One of the most beautiful burgher tenements on Polish lands. A symbol of wealth and significance of the town. Built in the years 1570-1585, and then expanded in the years 1633-1646.
Wilhelm Orsetti was an Italian merchant and banker from Lucca, settled in Krakow. He traded in silk, Italian cloth, and also in copper and articles of iron and metal. In addition to Jarosław, he maintained businesses in Lviv, Warsaw, Lublin, Poznań and Gdańsk. Duchess Anna Ostrogska, the owner of the city, herself was interested in the appearance of the building; Orsetti had a task to expand it so that it serves as a ‘decoration of the town and to its benefit’.
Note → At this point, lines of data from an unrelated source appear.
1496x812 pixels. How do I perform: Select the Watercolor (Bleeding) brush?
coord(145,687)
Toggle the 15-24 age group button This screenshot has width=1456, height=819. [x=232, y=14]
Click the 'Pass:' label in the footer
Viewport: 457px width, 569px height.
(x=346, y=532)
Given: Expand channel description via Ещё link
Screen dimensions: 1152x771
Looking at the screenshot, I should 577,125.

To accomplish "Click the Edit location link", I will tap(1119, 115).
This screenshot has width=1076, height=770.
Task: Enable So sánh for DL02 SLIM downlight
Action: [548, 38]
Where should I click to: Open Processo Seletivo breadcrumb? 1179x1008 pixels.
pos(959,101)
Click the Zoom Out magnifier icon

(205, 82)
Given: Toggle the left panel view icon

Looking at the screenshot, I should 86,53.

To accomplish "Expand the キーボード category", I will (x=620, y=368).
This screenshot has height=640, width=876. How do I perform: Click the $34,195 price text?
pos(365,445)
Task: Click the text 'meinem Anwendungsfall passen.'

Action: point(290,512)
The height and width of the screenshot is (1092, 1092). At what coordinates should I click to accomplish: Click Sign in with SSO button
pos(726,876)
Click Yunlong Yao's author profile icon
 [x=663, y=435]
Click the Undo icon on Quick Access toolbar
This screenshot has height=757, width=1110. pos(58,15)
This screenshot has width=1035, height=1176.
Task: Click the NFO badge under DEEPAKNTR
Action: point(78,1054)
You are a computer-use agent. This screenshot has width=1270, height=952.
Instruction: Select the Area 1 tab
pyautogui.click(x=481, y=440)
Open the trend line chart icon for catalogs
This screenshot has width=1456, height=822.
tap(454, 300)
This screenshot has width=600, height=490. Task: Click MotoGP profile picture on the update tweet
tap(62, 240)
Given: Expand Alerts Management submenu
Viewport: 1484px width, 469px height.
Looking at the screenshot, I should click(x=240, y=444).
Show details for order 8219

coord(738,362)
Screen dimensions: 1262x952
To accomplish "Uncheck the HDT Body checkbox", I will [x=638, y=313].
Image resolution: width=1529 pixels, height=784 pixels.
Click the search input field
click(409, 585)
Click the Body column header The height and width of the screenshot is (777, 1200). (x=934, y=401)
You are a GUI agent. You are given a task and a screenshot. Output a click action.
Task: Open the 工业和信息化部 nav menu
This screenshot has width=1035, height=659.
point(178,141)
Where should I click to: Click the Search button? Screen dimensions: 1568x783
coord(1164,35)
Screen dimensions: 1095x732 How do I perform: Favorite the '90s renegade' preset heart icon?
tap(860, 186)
The tenement from the year 1945 has been the headquarters of the Museum in Jarosław. Museum expositions were adjusted to the original character of the building (the living space was on the floor, while commercial and representative functions focused on the ground floor).
In the premises called the lower hallway, a historical exhibition was placed. Whereas upstairs, living rooms were arranged. In the lower hallway and in the store, among other things, portraits of town owners are exhibited, besides, local crafts products, swords and executioner fetters, paintings and sculptures depicting the patron saints of the town, portraits of Jarosław townspeople, views of the town, militaria and museum collections related to education.
The most representative interior in the tenement was and is the Great Chamber. Its importance is highlighted by the beautiful equipment: Italian Renaissance furniture, Gdańsk cabinets, monumental Gothic sculpture depicting the Madonna with Child, 17th-century Italian and Flemish paintings and products of artistic crafts placed in wall storage places. Stylised bourgeois interiors are presented upstairs: an eclectic lounge, dining room, biedermeier lounge, ‘striped’ room or a lady bedroom.
The Orsettis old tenement building has been perpetuated on one of thirty coins of 2-zloty denomination, commemorating towns and cities of particular importance in the history of Poland. Conditions for releasing a coin was to have at least 500-year tradition of self-governing, vital importance in the history of Poland and contribution to the development of culture. The ceremonial unveiling of the 2-zloty coin took place on January 26, 2006, in the Orsettis tenement involving then President of the national Bank of Poland – Prof. Leszek Balcerowicz.